# My dogs that are gone but never forgotten



## TayStrike (12 mo ago)

​

Do not stand at my grave and weep,
I am not there, I do not sleep.
I am in a thousand winds that blow,
I am the softly falling snow.
I am the gentle showers of rain,
I am the fields of ripening grain.
I am in the morning hush,
I am in the graceful rush
Of beautiful birds in circling flight,
I am the starshine of the night.
I am in the flowers that bloom,
I am in a quiet room.
I am in the birds that sing,
I am in each lovely thing.
Do not stand at my grave and cry,
I am not there. I do not die.



Zak








Yogi








Rip








Flame








Moss








Sharna


----------



## Dunkirk (May 7, 2015)

Such beautiful dogs.

When the body that lived at your single will,
With its whimper of welcome, is stilled (how still!).
When the spirit that answered your every mood
Is gone—wherever it goes—for good,.
_You will discover how much you care,
And will give your heart to a dog to tear_ 

Rudyard Kipling


----------



## drparker151 (Apr 10, 2020)

Love the photo of Zak. Truly a great composition and worthy of hanging on a wall. The quintessential GSD.


----------



## 3ymum (Oct 12, 2021)

They all were lovely! Even though they are gone, they can still put a smile on your face every time you think about them.


----------



## wolfy dog (Aug 1, 2012)

Beautiful memories and poems. Brings back feelings of times when I had to part with mine.


----------



## Honey Maid (Dec 25, 2020)

You guys are making me tear up.


----------



## TayStrike (12 mo ago)

drparker151 said:


> Love the photo of Zak. Truly a great composition and worthy of hanging on a wall. The quintessential GSD.
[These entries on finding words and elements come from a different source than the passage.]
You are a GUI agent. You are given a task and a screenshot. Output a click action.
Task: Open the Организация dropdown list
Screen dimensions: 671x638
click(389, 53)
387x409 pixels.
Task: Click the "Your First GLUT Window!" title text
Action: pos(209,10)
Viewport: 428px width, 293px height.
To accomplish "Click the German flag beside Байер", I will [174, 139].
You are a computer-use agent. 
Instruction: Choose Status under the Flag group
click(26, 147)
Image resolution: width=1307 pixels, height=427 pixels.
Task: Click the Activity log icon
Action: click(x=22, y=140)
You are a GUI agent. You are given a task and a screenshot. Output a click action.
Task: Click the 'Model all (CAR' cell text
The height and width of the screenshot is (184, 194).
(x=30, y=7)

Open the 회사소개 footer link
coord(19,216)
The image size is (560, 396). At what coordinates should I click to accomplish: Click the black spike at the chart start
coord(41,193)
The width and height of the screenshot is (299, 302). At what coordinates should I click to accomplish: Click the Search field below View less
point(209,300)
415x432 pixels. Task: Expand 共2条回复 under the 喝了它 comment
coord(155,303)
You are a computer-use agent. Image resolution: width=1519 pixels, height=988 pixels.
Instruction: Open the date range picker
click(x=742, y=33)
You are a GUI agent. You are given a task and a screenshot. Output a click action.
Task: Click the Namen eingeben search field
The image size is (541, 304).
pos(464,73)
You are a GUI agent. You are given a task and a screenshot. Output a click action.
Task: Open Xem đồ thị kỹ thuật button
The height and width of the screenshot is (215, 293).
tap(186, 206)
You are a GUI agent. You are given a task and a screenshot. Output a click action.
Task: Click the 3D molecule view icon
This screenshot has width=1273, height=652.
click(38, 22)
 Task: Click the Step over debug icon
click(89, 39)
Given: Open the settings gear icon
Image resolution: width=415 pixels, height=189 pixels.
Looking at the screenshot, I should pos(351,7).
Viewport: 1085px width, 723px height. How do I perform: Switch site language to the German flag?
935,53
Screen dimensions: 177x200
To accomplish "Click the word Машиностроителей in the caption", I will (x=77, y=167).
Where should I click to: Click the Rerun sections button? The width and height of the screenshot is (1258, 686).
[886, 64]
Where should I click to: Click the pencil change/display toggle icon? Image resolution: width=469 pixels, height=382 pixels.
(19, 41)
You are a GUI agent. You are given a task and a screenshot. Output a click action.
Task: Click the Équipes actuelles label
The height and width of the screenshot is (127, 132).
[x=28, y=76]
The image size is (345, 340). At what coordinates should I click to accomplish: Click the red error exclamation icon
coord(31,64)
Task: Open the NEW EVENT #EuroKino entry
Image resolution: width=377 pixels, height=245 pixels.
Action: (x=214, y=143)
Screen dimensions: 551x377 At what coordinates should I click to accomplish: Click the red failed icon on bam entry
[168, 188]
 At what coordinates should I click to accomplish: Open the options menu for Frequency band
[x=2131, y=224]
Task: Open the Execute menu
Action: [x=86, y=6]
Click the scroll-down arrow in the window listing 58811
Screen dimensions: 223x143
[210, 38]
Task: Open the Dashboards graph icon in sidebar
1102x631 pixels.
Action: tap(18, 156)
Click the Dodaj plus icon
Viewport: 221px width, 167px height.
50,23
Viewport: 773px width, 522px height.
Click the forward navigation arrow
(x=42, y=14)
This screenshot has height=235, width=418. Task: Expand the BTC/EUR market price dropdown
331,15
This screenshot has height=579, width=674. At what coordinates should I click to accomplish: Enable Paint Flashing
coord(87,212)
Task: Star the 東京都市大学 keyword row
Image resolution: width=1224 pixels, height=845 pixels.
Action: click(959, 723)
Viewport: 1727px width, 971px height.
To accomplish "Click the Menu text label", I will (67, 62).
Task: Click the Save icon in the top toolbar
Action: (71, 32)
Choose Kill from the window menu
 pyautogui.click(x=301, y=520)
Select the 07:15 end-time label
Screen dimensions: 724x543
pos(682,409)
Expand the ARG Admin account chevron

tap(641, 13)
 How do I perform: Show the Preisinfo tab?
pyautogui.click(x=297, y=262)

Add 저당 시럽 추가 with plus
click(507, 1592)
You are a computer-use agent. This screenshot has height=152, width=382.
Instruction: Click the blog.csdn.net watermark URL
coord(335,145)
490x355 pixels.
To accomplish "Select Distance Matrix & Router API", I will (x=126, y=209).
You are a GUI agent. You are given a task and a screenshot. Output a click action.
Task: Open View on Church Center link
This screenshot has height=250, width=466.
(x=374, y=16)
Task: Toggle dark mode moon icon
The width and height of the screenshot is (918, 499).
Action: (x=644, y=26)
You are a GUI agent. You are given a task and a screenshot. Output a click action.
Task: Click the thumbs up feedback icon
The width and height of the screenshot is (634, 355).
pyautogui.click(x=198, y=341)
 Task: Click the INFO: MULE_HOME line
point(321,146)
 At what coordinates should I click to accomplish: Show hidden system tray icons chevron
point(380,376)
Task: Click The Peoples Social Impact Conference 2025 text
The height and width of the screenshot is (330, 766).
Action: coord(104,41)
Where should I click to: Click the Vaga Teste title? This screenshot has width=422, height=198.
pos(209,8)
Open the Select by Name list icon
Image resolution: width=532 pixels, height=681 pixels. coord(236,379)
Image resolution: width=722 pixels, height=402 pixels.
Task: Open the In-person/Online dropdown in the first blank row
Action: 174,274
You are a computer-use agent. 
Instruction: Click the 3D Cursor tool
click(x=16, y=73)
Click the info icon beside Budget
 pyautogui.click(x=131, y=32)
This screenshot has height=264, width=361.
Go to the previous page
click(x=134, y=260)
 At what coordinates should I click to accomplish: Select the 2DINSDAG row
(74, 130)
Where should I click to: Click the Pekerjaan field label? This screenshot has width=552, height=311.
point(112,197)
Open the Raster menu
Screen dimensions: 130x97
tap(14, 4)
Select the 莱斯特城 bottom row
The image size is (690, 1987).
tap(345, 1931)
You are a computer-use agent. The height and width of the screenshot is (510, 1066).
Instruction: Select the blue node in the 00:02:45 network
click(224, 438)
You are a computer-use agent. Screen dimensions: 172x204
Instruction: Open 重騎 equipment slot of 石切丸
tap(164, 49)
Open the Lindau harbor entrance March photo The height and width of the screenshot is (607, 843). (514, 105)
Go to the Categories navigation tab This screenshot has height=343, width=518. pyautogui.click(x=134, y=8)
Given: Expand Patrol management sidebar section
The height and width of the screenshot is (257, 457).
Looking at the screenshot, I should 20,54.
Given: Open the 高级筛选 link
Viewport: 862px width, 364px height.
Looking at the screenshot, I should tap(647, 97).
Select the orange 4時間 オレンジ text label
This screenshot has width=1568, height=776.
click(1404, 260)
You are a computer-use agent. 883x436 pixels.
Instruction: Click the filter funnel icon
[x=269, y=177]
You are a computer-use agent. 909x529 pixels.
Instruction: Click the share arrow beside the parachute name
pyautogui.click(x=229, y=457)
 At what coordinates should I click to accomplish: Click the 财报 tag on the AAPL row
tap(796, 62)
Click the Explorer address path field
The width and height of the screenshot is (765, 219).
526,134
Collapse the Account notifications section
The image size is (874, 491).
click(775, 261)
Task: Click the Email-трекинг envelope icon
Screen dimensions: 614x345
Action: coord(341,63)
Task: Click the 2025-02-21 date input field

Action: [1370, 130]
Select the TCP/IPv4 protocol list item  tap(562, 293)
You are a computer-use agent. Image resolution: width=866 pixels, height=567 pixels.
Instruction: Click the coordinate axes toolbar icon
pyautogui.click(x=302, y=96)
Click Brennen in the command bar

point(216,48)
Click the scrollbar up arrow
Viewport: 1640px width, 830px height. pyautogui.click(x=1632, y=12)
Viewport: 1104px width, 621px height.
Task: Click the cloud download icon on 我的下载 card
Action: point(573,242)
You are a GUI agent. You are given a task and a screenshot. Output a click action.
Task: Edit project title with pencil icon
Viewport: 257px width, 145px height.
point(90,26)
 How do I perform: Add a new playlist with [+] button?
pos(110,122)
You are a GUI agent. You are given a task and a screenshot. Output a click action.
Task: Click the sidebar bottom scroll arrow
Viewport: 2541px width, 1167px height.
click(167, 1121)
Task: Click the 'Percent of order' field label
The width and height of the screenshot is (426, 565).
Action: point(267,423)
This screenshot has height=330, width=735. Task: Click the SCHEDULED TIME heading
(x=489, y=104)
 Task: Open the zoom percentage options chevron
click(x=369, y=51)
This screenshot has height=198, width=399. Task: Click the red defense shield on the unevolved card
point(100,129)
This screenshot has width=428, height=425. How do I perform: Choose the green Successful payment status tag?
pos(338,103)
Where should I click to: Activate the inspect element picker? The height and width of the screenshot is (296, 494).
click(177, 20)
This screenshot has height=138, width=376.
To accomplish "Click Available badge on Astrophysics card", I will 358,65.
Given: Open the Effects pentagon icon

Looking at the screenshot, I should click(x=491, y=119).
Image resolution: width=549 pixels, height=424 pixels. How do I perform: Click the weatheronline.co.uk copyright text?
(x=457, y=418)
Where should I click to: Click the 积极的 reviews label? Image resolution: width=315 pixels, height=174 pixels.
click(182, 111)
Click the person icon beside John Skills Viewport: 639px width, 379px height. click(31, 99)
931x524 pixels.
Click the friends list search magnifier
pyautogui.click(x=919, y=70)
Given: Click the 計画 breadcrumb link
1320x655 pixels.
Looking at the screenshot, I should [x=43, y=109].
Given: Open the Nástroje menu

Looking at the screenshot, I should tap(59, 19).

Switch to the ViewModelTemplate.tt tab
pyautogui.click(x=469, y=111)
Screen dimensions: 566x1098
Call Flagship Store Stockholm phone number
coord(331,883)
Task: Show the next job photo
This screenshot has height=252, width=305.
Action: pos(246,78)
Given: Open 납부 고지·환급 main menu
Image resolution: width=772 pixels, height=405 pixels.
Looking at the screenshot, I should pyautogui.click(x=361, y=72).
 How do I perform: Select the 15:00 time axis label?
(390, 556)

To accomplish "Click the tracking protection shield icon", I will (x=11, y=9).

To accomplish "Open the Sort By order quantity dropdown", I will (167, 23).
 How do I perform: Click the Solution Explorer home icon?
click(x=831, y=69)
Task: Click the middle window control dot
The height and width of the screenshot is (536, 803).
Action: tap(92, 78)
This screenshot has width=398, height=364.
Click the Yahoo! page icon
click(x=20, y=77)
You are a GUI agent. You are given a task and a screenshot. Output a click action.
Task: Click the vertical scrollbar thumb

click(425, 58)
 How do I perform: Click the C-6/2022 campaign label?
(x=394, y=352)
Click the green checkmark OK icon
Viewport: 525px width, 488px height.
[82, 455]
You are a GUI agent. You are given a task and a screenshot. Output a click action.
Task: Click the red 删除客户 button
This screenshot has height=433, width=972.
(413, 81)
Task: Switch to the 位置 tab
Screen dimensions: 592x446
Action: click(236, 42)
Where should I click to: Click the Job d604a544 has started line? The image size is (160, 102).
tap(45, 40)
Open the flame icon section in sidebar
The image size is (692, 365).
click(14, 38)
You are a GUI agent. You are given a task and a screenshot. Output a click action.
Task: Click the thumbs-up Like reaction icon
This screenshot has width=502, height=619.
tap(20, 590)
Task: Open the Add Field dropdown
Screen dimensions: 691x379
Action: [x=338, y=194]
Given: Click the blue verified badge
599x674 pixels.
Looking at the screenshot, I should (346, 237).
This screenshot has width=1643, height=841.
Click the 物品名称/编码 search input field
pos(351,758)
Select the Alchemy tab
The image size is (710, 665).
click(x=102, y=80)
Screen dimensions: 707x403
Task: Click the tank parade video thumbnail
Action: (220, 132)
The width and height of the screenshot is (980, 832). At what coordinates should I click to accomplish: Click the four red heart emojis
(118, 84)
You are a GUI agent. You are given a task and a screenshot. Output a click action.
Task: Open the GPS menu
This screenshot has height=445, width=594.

Thank you. He was a truly exceptional dog.


----------



## brittanyS (Dec 11, 2018)

In the picture of Zak, I can just hear the sheep. “What do you mean we can’t eat the grass over there? Let’s just talk about this for a second.”


----------



## SMcN (Feb 12, 2021)

Well, I went way beyond tearing up. An incredible tribute, TayStrike!


----------



## mikegray660 (Jan 31, 2018)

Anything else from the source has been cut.